3. Staying ahead of regulatory and compliance risks:
   AI can trigger a range of legal and reputational risks, from privacy and discrimination to intellectual property and consumer protection. Regulators are watching closely, and global standards are emerging that will require boards to demonstrate robust AI governance. The Governance Institute’s white paper notes that boards should monitor regulatory developments, participate in industry initiatives (such as the Voluntary AI Safety Standard), and ensure compliance with both local and international requirements.

What does good AI risk governance look like?

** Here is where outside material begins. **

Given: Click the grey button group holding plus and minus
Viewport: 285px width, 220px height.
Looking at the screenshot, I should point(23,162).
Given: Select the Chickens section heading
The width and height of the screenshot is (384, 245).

As adoption of AI accelerates and proliferates, directors need to ensure they can demonstrate how they are discharging their responsibilities with due care and diligence. Drawing on the Governance Institute’s white paper, the Australian Institute of Company Directors’ "A Director’s Guide to AI Governance", and leading practice, boards should ensure their organisation can meet evolving AI risk governance expectations:

• Clear roles and accountability: Boards retain ultimate responsibility for AI decisions; oversight cannot be delegated away. Appoint a senior executive responsible for AI risk, with clear escalation pathways and ownership of the AI inventory. Regular board or committee reporting on AI risk and performance is essential.

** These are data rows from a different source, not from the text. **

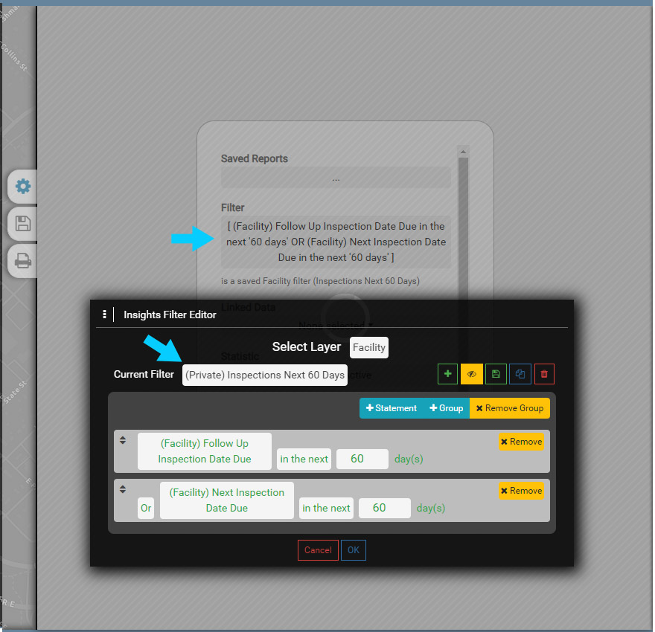Click the green add new filter icon

click(447, 374)
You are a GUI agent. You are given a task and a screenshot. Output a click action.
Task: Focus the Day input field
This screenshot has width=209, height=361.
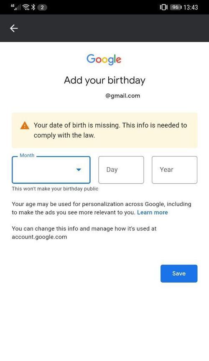point(121,170)
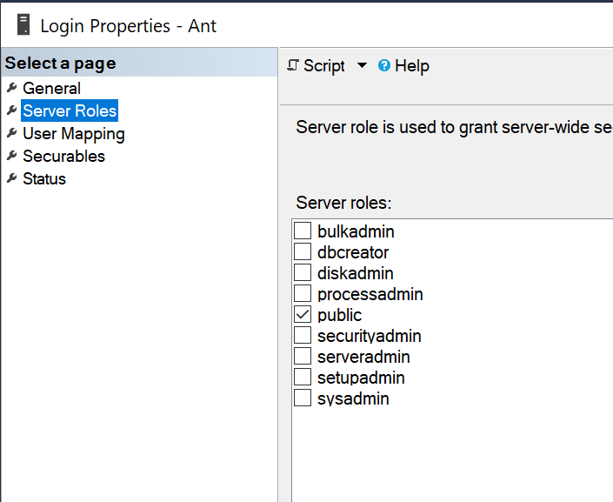
Task: Click wrench icon beside Status page
Action: (11, 178)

• Skills: Invest in building workforce capability to design, procure, and challenge AI systems, including training on bias and the risks of AI “hallucinations.” Directors should ensure the board itself has sufficient understanding to discharge its oversight role.

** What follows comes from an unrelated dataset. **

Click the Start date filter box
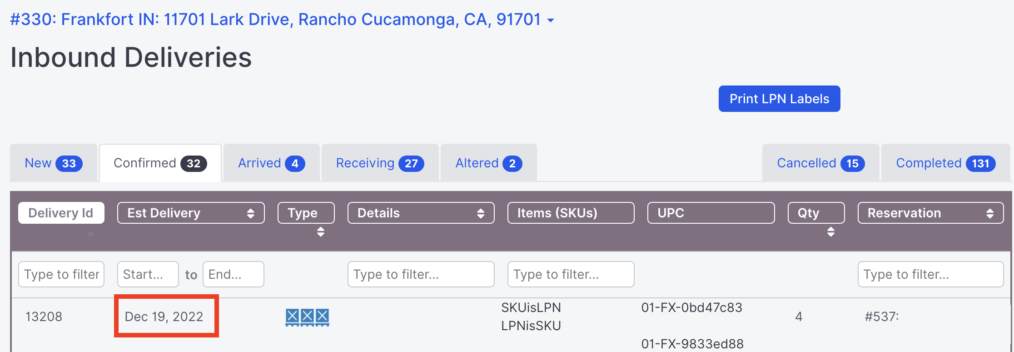Image resolution: width=1014 pixels, height=352 pixels. (148, 274)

• Legal and ethical compliance: Ensure AI use aligns with laws, ethics, and organisational values, and act swiftly to correct issues. Directors should be alert to emerging legal requirements and ethical considerations unique to AI.

• Transparency: Maintain clear, auditable records and ensure that AI decisions are explainable and understandable to stakeholders. This includes documenting decision-making processes, being open about how AI is used, and ensuring that all public statements about AI are accurate and evidence-based.

• Risk management: Integrate AI risks into existing risk management frameworks. This involves regular reviews, stress-testing, robust validation before deployment, and ongoing monitoring and reporting. Boards should require evidence that controls are effective and ensure independent audits and reviews are scheduled.

• Supporting infrastructure: Maintain strong data governance, cyber security, and third-party risk management for AI vendors. Directors should ensure these areas are adequately resourced and monitored.

• Continuous improvement: Treat AI governance as dynamic; learn from incidents and adapt as technology and regulations evolve. Ongoing education and regular policy updates are essential to maintain effective oversight.

Practical questions for boards and risk committees

1. Where is AI being used in our organisation?
   Maintain an up-to-date inventory of all AI models, datasets, and third-party vendors.

2. Which of our key risks are accentuated by AI?
   Identify and prioritise potential failure scenarios, such as bias, intellectual property breaches, supplier outages, privacy breaches, consumer harm, or cyber incidents.

3. Who is responsible for AI risk?
   Ensure there is clear executive ownership, executive accountability for model outcomes, and that AI risk is integrated into existing risk and audit committee structures.

4. How do we test and monitor AI?
   Require evidence of robust validation before deployment, ongoing performance monitoring, and clear human oversight mechanisms.

5. Are our public statements about AI accurate?
   Avoid overstating AI capabilities in disclosures and marketing; ensure transparency about limitations and risks.

6. Are we keeping pace with regulatory and industry change?
   Regularly review developments in AI regulation, privacy, discrimination law, and relevant technical standards.